Is it time for China to play soccer, not just watch?
To the surprise of many World Cup fans, Iceland tied Argentina in the group stage, before 19-year-old French star Mbappé sent Messi home.
What’s their secret?
China has a population of about 1.4 billion. Iceland has over 330,000. In 2011, China had 8,000 registered players; Iceland had more than 20,000, according to the China Football Association. Statistically, this makes no sense — why did Iceland make the cut and not China?
But if you compare each country’s approach to youth football development, you would find it less surprising.
Recently, when I stepped onto Century Park’s turf field, ready to practice, the park’s guard ran over to kick me out, saying the pitch was restricted. In much of urban China, fields are locked, urban space is dominated by highrises, and teams, especially women’s teams, are short of players.
Iceland has one pitch per 1,800 people. By comparison, Guangzhou has one pitch per 95,000. Iceland also has a youth development program that promotes training at home or abroad. Midfielder Gylfi Sigurðsson and captain Aron Gunnarsson are both products of this system.
French star Kylian Mbappé, too, was shaped by his country’s program to develop young talent, coming out of Clairefontaine, one of France’s best academies. So the secret to success? Grassroots development.
This is found in countries outside Europe too — like Japan, the only Asian team to advance to the Round of 16. From the Empress’ Cup to the Emperor’s Cup, high school to senior football leagues, Japan provides competitions for all footballers.
Japan has cultivated a football culture and broadened the selection pool for its professional teams by establishing competitive and accessible leagues. The country now has 964,328 registered players, and the All Japan High School Football Tournament has produced many talents, including 2018 World Cup players Naomichi Ueda and Gaku Shibasaki.
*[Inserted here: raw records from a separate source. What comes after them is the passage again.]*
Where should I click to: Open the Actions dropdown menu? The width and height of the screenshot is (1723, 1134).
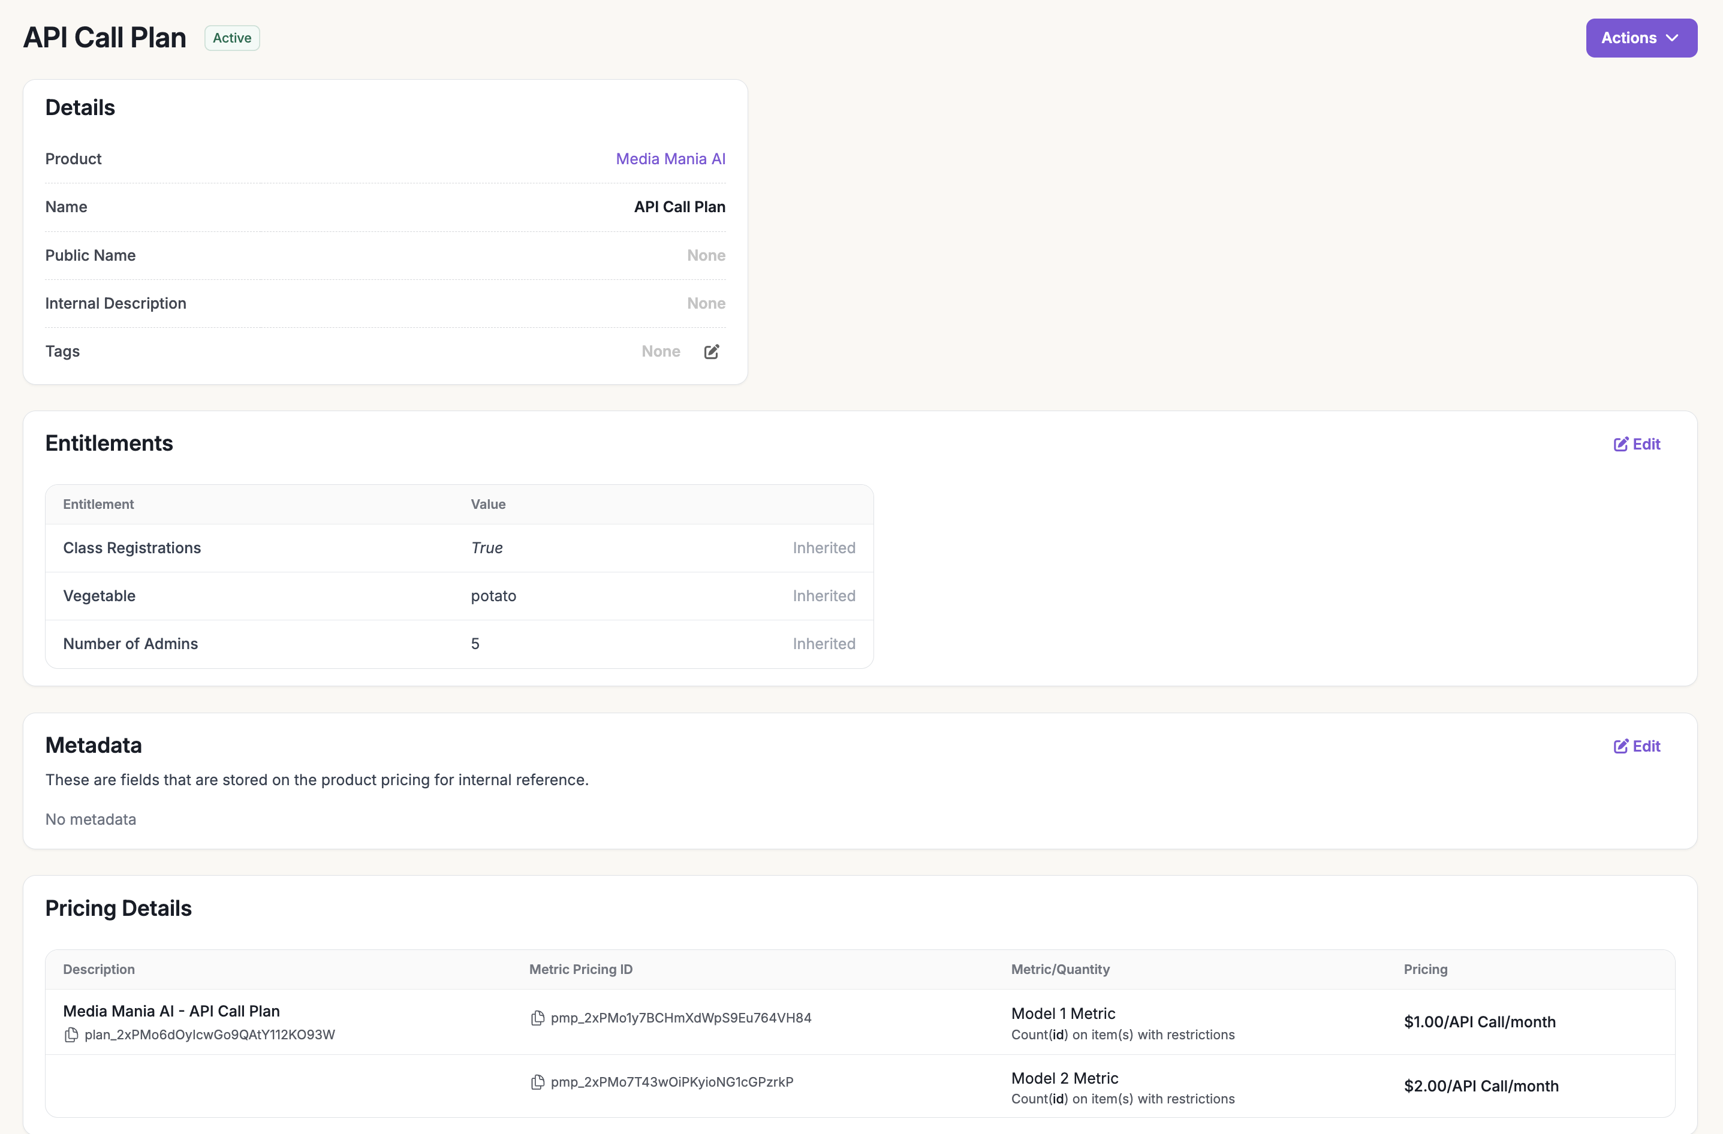click(x=1629, y=38)
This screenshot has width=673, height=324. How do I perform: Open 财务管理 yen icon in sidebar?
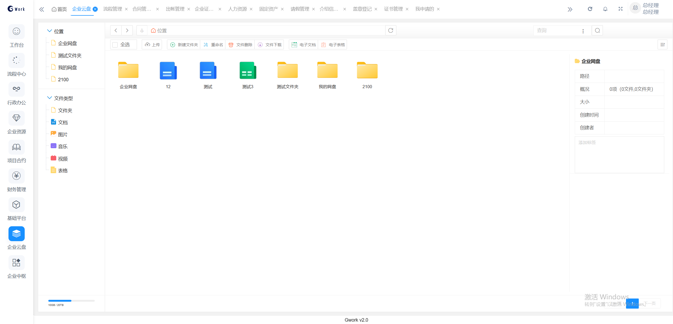tap(16, 176)
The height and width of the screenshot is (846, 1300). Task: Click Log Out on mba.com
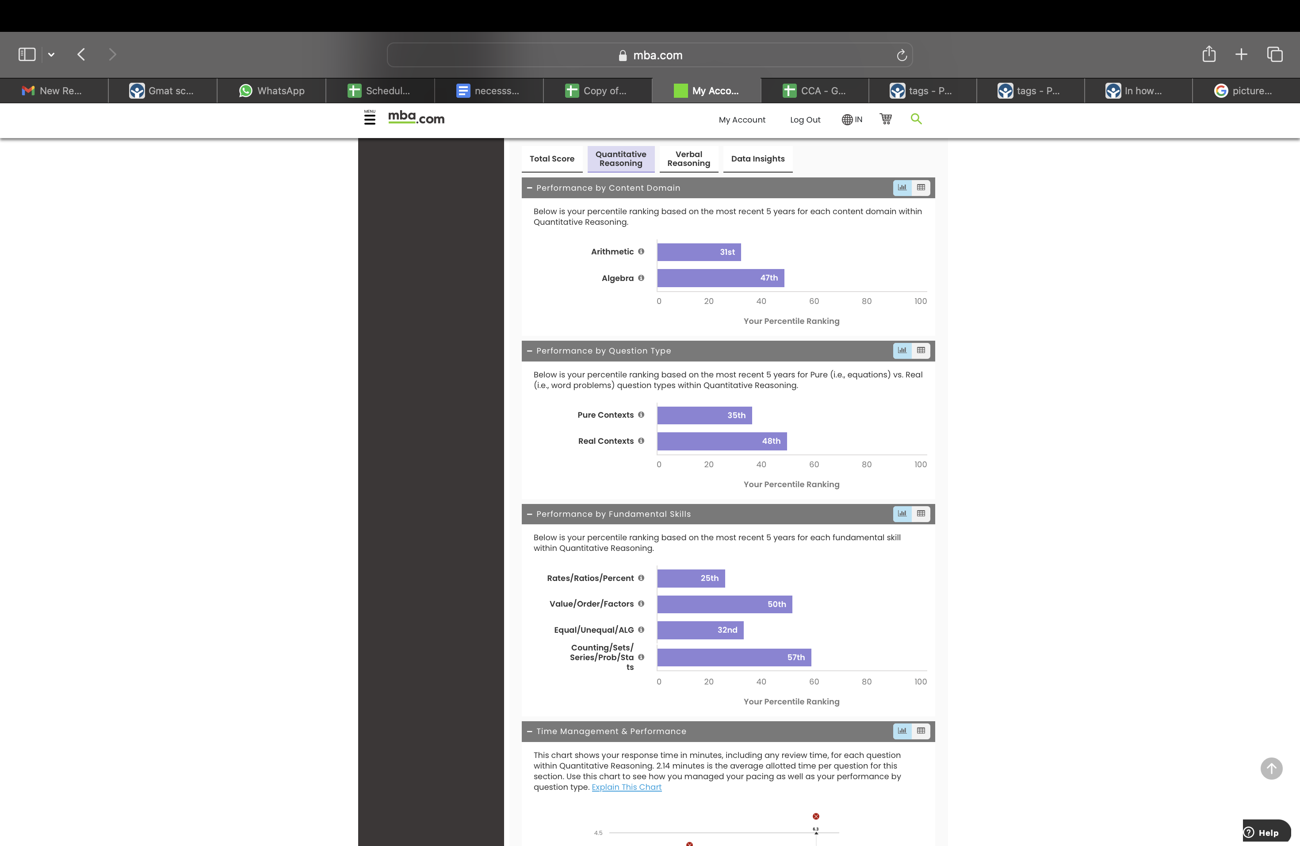point(805,120)
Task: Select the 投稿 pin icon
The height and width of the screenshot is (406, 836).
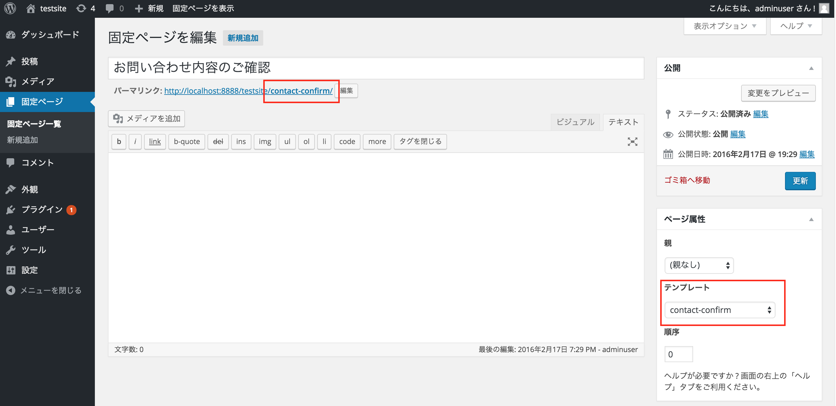Action: tap(11, 61)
China is also moving along. But although China invests heavily in specialized programs or foreign recruits, the number of registered players will remain low if most of Chinese youngsters don’t play.
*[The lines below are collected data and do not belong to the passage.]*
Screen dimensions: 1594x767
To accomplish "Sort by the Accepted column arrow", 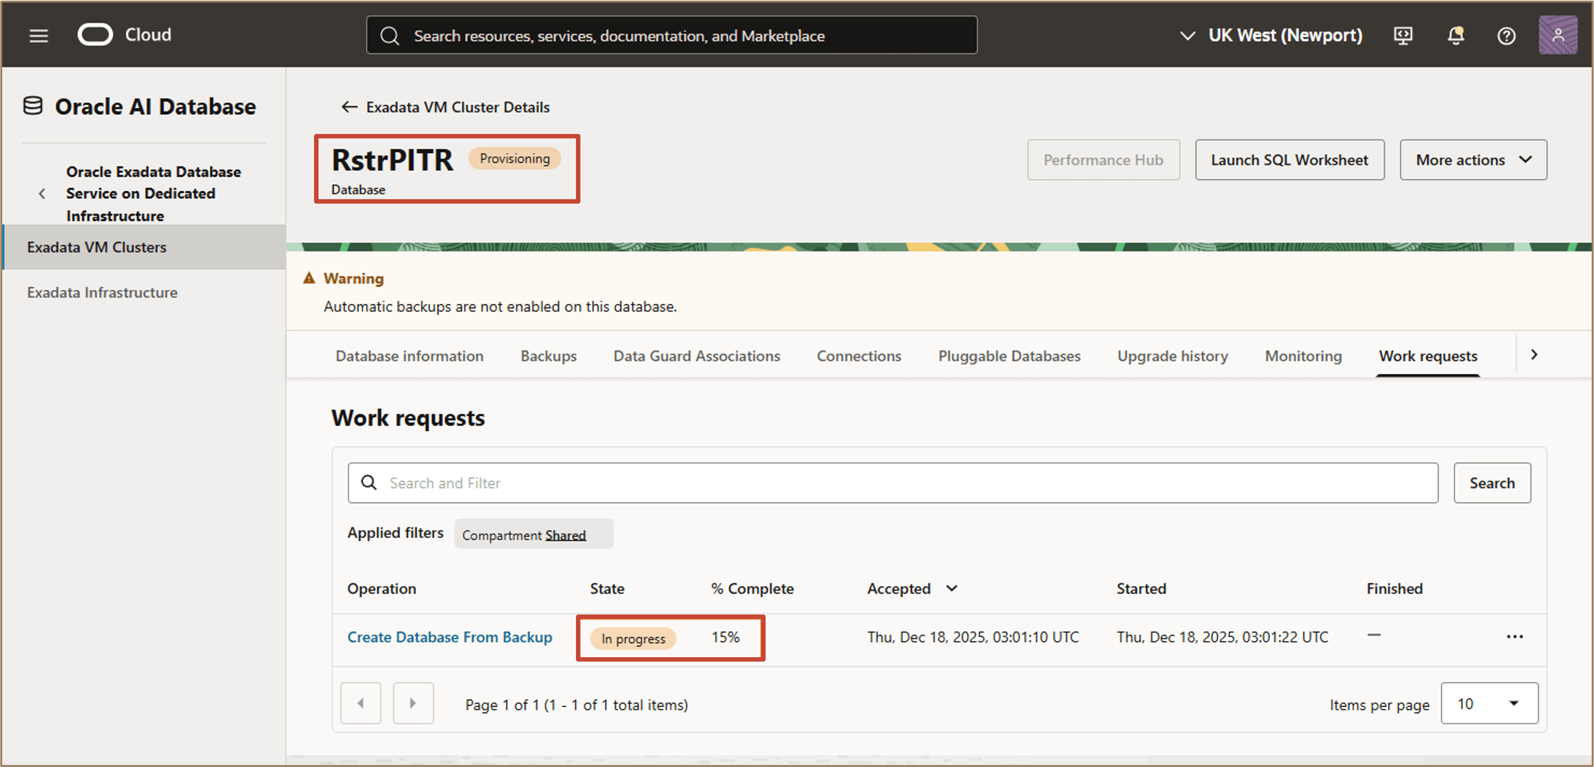I will pyautogui.click(x=952, y=588).
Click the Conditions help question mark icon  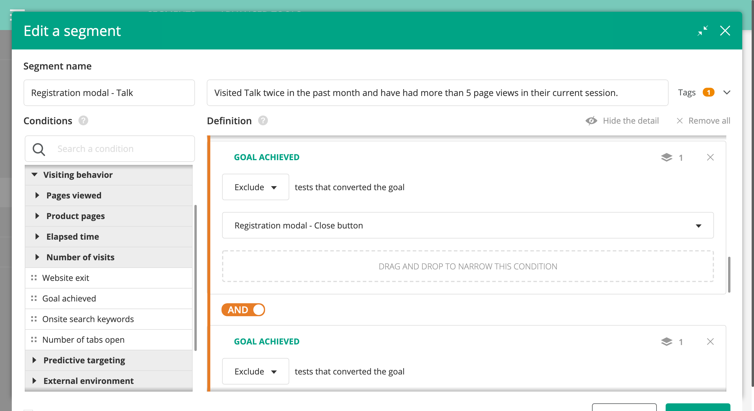coord(83,121)
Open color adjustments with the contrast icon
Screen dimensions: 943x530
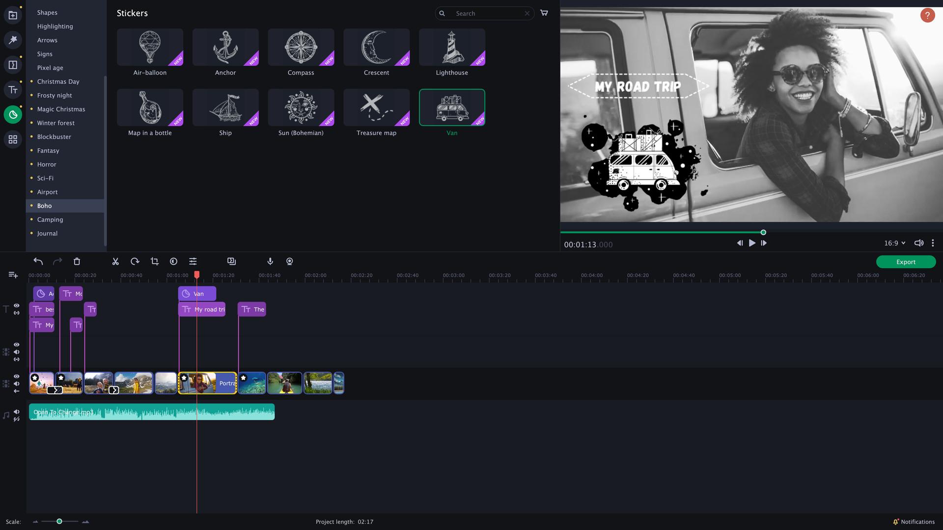tap(173, 261)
The problem is the line dividing people who watch football and people who play football. For the past few weeks, World Cup viewing areas in Shanghai have been packed with fans.
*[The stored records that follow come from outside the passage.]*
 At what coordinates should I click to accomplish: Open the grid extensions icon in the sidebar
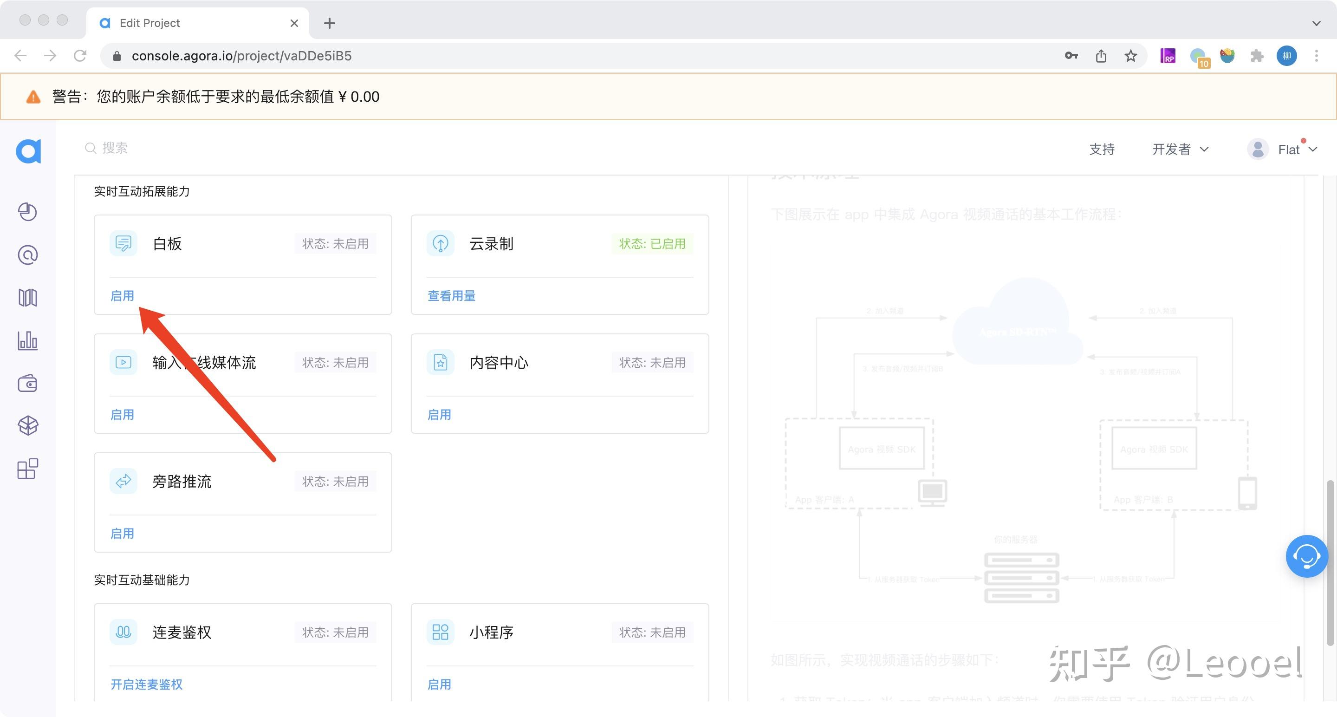28,469
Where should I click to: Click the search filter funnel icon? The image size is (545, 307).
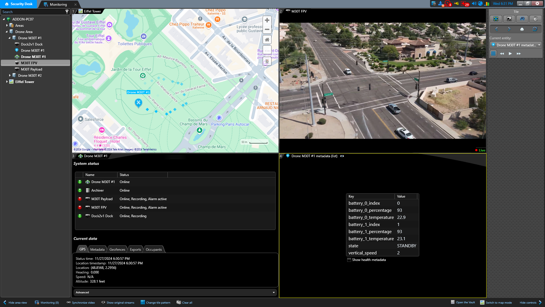(x=67, y=12)
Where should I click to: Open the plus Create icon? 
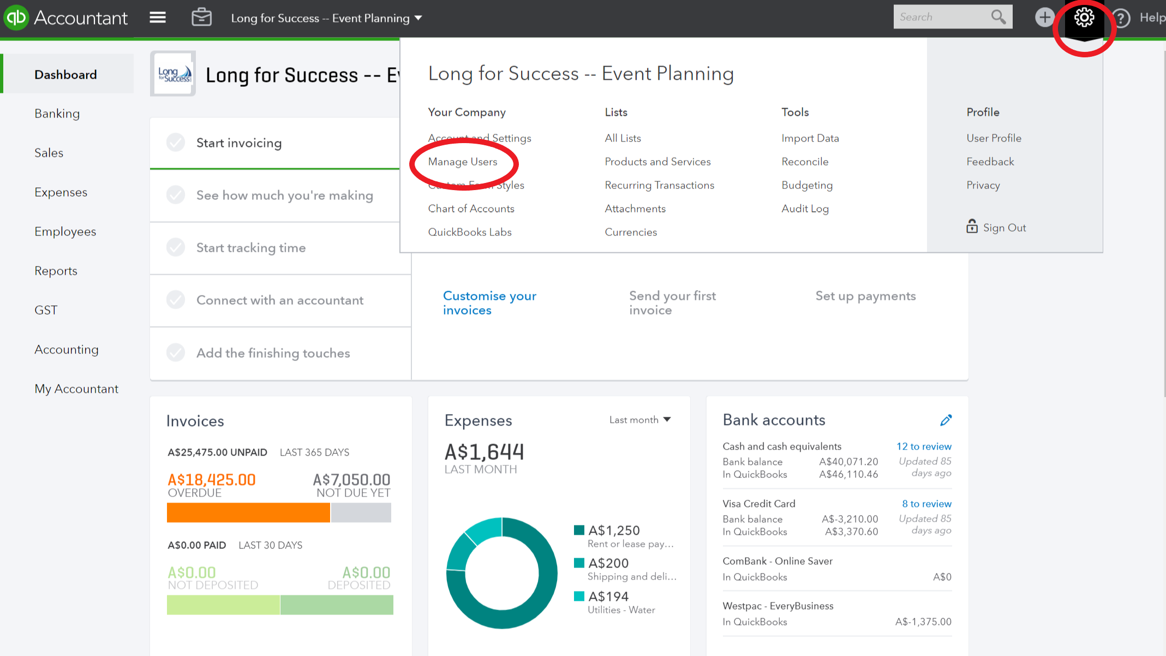[x=1044, y=17]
Despite not having a team in the Cup, China makes up the largest number of spectators. But walk around the streets of Shanghai and ask parents if they want their children playing on a football team, most will probably say no.
In many football-playing countries, the sport is popular with players from impoverished families. It’s their main recreational activity or path to a better future. But in China, academic studies are regarded by nearly all families as more important than sport.
I started playing competitive football at age eight in the States, and continued throughout secondary school. Many of my teammates are now playing in college. But even for them, football is a hobby, not a profession.
A form of recreation, the sport kept us socially and physically active in an environment outside the classroom. I remember one week of final exams a teammate texted: “It’s nice outside, anyone up for some soccer?”
A group of us saw the text, put our textbooks down, and headed outside to take a break and play the game.
To cultivate a sports culture where one does not exist, there cannot be a conflict between school and the game.
Participation in sports, such as football, should be mandatory in schools: the more who learn football, the more who know how to play football, the more who will be good at football. If China can develop competitive leagues as inclusive and widely-followed as Japan’s, perhaps Japan will no longer be the only Asian country making the next Round of 16.
China already has a love for watching football. The next step is a love for playing football.
The author is an intern with Shanghai Daily.